'''

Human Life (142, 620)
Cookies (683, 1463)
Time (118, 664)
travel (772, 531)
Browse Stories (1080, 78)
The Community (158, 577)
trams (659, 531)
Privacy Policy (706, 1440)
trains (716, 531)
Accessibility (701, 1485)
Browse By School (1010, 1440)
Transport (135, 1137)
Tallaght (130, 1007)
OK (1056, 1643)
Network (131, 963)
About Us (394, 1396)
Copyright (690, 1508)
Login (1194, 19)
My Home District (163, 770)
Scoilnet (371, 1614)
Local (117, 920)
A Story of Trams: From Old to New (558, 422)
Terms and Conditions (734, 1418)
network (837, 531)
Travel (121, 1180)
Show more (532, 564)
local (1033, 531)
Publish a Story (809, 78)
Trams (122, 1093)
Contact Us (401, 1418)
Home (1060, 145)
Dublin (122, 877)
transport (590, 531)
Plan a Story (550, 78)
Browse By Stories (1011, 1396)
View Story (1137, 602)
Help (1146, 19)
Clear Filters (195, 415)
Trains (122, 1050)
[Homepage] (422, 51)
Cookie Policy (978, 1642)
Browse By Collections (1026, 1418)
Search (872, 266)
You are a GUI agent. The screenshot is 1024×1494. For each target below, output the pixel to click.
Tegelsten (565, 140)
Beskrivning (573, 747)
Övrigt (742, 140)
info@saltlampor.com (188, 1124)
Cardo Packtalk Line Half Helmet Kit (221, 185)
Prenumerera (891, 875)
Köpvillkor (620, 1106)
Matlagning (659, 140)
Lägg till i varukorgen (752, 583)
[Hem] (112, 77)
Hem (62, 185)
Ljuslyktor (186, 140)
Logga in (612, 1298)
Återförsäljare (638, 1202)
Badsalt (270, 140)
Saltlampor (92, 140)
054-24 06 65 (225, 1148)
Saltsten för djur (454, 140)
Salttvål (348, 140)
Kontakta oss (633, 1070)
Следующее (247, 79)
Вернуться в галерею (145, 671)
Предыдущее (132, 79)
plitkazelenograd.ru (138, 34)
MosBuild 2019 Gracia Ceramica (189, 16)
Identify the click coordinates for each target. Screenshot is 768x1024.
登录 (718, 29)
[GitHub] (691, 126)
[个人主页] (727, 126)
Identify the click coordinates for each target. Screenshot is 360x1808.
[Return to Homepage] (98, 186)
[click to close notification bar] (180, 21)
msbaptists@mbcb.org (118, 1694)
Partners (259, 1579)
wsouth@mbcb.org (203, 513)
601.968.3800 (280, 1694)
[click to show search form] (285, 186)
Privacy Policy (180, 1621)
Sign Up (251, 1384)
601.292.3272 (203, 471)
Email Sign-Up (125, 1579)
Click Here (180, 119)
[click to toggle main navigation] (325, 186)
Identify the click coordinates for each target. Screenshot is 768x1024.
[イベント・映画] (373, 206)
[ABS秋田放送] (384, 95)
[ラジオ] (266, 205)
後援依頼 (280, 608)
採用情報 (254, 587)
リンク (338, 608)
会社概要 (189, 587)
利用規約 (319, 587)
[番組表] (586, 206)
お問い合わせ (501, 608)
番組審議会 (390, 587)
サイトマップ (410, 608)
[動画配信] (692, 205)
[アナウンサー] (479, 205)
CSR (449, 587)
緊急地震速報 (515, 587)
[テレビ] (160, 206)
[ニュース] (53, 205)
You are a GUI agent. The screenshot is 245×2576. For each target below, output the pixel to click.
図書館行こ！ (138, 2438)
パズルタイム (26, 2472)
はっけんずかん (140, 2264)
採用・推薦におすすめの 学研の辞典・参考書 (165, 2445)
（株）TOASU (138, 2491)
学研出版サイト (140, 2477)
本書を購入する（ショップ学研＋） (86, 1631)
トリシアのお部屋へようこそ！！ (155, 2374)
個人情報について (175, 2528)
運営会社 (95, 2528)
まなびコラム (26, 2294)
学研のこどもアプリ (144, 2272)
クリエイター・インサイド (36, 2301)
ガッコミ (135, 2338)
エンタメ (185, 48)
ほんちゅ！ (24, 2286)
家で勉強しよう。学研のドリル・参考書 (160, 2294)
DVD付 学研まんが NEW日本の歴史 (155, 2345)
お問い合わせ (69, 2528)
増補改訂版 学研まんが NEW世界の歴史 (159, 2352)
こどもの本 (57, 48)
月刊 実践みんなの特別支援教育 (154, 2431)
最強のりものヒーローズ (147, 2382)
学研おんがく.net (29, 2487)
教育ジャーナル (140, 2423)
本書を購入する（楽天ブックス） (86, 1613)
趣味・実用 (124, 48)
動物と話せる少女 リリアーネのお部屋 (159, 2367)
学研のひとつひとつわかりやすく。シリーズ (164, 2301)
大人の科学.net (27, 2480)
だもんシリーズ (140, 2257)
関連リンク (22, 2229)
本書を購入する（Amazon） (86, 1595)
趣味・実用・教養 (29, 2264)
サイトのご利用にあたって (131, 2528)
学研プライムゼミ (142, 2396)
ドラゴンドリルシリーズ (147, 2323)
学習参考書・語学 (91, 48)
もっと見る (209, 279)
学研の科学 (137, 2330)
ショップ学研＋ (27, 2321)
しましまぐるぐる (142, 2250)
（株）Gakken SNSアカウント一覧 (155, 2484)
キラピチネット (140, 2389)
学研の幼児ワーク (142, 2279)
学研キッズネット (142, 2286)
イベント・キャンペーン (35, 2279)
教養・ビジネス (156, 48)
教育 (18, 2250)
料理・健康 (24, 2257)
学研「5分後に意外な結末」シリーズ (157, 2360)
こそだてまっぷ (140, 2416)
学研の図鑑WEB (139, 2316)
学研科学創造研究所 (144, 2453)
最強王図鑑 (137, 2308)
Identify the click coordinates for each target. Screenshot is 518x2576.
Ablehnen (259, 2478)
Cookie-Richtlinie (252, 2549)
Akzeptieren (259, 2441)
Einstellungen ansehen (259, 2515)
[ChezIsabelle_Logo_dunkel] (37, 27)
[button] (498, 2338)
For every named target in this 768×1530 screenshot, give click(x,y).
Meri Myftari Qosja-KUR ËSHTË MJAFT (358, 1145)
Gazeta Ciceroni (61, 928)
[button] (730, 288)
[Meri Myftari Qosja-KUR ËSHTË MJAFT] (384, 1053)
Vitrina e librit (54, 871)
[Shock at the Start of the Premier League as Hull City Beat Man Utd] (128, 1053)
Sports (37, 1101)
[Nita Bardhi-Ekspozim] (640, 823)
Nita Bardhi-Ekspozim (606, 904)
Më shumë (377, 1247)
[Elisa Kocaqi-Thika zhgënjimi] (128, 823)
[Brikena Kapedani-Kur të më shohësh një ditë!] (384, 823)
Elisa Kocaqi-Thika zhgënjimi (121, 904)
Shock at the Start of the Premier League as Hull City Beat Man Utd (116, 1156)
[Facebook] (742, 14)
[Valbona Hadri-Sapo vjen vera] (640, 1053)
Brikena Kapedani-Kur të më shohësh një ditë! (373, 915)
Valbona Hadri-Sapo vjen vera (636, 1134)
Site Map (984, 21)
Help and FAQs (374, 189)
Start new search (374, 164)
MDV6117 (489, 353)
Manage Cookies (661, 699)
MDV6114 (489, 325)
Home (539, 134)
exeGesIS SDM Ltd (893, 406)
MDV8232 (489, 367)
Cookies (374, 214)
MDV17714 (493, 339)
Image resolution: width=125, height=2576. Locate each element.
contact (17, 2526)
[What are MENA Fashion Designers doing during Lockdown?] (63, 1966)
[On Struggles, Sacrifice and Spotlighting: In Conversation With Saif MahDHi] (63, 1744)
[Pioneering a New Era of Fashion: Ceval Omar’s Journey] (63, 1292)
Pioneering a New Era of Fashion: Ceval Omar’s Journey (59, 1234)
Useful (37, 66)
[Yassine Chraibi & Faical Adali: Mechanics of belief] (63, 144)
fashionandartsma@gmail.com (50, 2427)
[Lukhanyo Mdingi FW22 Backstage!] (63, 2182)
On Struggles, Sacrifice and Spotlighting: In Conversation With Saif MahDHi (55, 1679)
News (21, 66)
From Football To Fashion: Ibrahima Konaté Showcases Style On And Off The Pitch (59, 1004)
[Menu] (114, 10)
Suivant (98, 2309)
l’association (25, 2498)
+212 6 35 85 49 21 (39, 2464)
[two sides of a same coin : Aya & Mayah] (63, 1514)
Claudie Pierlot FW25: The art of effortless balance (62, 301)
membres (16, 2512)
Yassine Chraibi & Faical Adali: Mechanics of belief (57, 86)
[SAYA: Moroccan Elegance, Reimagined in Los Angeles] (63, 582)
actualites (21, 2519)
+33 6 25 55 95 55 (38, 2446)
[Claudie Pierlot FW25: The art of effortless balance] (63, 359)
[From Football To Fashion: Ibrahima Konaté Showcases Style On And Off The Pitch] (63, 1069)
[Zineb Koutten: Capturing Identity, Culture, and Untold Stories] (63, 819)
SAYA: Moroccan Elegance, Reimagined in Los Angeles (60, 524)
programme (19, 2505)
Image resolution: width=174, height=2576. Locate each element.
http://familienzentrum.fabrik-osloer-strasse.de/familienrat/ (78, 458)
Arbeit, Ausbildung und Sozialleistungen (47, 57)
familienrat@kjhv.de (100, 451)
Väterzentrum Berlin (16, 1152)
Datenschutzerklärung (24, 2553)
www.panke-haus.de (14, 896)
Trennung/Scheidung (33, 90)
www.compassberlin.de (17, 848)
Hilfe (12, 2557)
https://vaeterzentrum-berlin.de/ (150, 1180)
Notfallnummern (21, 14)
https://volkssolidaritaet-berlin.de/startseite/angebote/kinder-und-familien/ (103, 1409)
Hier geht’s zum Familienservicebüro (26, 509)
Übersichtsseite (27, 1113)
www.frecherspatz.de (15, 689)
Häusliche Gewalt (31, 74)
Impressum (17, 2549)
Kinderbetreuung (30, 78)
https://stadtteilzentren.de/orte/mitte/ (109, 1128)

'''

> **TASK STATEMENT**
The listing above holds a line with "Help and FAQs (374, 189)" and a line with "[On Struggles, Sacrifice". Print the stretch from the first through the second, exactly and alone.

> **EXPECTED ANSWER**
Help and FAQs (374, 189)
Start new search (374, 164)
MDV6117 (489, 353)
Manage Cookies (661, 699)
MDV6114 (489, 325)
Home (539, 134)
exeGesIS SDM Ltd (893, 406)
MDV8232 (489, 367)
Cookies (374, 214)
MDV17714 (493, 339)
Image resolution: width=125, height=2576. Locate each element.
contact (17, 2526)
[What are MENA Fashion Designers doing during Lockdown?] (63, 1966)
[On Struggles, Sacrifice and Spotlighting: In Conversation With Saif MahDHi] (63, 1744)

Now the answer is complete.